# Tuscarawas River in Massillon



## Mduell (Feb 1, 2012)

After 50 some years in the Massillon area I decide to fish the Tuscarawas river in Massillon. To my surprise every river access in Massillon except the park on Lake street is signed, fenced or barricaded so that nobody can enjoy this natural resource. I guess old disabled vets like me should go play shuffleboard with the kids that wander the street because there is no river access in Massillon except at lake street. I know there's pike in that river.


----------



## jonnythfisherteen2 (Mar 5, 2011)

looks like you might want to see if you can get the landowners permission to fish there.


----------



## hatteras1 (Jan 18, 2011)

you need to just get to the water. get permission to cross the land.once your in the water,you can wade and fishanywhere you wish.. thing is (both feet in the water) if you step on shore you are tresspassing. both feet in the water, you are not


----------



## Mduell (Feb 1, 2012)

Ok see how old I am. This post should be in Northeast Ohio. My bad. But the point is you can't park and access the Tuscarawas River. No fore thought for recreation to a good fishing resource.


----------



## driftwood (Apr 2, 2009)

You can access the river from Cherry Street... turn right on third st if your comming from town... once you make that turn on third street make a left theres an access road that goes bk under the bridge.. might need four wheel drive this time year... people catch alot of pike in that area.... maybe the Trading Post in Massillon has a map... Good Luck...hope this helps alittle...


----------



## fishing_marshall (Jun 12, 2004)

hatteras1 said:


> you need to just get to the water. get permission to cross the land.once your in the water,you can wade and fishanywhere you wish.. thing is (both feet in the water) if you step on shore you are tresspassing. both feet in the water, you are not


I believe in Ohio landowners own the stream bed halfway across, so wading would be tresspassing. You can be in some kind of watercraft and go anywhere as long as you arent touching the bottom the river.


----------



## hatteras1 (Jan 18, 2011)

fishing_marshall said:


> I believe in Ohio landowners own the stream bed halfway across, so wading would be tresspassing. You can be in some kind of watercraft and go anywhere as long as you arent touching the bottom the river.

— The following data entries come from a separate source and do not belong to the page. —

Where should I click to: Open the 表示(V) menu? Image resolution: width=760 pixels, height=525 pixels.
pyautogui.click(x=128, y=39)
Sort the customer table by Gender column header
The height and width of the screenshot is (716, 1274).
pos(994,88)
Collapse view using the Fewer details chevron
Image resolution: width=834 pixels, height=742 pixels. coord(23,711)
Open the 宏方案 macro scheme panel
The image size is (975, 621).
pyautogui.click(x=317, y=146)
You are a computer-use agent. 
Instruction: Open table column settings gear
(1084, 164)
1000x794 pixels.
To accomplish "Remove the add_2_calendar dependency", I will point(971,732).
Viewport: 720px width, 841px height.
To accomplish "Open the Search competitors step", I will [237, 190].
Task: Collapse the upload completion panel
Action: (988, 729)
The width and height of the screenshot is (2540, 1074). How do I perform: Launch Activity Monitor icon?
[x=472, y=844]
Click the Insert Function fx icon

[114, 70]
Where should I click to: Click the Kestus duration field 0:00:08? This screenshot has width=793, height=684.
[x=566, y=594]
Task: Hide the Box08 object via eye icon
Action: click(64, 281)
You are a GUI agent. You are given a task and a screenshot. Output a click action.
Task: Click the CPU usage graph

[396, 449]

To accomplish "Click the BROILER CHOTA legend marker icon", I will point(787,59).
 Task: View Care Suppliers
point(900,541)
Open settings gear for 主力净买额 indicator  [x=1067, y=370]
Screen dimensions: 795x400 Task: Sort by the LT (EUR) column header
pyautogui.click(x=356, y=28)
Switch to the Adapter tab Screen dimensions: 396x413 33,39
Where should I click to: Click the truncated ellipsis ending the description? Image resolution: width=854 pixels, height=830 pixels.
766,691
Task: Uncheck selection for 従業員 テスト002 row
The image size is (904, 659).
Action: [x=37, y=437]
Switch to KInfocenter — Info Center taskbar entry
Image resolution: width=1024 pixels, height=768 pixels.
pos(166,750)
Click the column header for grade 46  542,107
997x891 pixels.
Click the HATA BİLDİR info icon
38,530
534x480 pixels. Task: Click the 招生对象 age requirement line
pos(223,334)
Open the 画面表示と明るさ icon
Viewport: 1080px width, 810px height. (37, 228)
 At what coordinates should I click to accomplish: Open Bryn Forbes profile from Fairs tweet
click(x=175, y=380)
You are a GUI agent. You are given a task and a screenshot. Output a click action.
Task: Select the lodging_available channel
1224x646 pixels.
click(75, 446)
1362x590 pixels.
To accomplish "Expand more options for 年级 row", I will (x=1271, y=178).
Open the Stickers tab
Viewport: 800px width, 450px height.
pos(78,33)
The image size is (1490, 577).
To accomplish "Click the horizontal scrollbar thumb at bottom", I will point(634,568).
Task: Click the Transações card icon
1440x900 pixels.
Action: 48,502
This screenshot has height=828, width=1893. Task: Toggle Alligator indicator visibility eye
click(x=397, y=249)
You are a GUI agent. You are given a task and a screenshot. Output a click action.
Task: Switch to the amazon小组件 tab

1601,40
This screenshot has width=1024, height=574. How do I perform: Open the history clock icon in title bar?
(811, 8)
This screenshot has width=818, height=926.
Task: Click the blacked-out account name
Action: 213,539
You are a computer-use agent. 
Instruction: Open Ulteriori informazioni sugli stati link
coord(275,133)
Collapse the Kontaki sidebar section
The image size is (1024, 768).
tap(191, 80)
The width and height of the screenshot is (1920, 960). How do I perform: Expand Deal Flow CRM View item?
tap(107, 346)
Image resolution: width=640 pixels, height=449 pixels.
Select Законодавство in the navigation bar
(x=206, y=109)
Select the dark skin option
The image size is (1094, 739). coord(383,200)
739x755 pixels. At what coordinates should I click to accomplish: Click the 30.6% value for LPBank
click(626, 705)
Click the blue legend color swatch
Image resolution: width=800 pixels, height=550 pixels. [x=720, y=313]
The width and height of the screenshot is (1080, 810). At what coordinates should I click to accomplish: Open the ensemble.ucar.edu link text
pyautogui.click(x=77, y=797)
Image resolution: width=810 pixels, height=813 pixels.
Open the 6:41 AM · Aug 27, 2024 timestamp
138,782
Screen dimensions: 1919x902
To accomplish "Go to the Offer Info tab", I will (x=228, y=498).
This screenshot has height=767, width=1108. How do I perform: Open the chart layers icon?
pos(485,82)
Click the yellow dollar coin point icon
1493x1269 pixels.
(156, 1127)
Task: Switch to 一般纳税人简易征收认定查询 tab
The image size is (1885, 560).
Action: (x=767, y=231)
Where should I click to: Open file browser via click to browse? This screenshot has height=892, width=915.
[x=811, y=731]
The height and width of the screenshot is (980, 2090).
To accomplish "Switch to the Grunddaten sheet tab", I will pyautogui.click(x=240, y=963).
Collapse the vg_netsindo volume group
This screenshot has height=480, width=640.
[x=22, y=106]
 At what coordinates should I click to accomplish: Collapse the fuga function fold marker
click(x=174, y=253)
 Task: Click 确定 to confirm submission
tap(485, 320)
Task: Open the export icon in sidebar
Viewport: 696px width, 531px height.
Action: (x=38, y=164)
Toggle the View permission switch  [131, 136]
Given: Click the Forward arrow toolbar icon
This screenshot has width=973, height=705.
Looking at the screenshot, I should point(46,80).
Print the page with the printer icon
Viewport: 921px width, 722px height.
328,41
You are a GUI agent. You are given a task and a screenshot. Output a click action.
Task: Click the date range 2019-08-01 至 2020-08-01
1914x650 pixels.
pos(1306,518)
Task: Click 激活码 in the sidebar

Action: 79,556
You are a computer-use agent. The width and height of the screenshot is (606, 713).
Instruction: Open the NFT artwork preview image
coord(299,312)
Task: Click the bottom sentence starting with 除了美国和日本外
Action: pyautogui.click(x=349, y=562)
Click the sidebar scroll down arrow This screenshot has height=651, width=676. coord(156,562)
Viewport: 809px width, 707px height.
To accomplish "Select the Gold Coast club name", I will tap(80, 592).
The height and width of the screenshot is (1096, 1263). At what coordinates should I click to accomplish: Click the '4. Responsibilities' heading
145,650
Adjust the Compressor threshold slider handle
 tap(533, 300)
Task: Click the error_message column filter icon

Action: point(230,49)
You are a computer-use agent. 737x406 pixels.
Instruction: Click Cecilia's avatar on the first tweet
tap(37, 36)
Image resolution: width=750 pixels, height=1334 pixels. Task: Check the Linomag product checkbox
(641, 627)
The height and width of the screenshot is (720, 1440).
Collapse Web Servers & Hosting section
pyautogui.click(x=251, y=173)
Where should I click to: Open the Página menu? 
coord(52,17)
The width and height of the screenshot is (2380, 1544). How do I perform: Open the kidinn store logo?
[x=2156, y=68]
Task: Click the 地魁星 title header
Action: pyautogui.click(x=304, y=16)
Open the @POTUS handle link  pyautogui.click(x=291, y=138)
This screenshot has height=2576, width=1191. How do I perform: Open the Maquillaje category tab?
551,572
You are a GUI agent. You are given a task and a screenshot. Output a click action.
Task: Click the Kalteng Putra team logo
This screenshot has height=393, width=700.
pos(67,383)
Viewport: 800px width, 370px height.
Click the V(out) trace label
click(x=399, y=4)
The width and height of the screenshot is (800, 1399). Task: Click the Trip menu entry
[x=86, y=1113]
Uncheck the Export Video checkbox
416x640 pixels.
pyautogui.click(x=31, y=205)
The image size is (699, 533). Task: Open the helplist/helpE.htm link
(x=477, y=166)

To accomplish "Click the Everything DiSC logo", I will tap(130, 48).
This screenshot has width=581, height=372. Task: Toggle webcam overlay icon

wonder how thats determined?? west jeff the river was public as i fed a small lake. i know the landowners did not own half the lake...


----------



## pkent (Oct 31, 2011)

the same thing is going on in my area,and thats why the kids wander the streets. hunting land is the same way,you can see it, you just can't get to it.


----------



## QuackHead22 (Apr 7, 2007)

Im not sure how they determine this but we duck hunt the Tusc and we were told by the game warden that we CANNOT tie off, anchor, set decoys, or set foot on river bottom because that property is owned by landowner. This law changed about 3 years ago. We used to be able to due all of the above. Hope this helps.


----------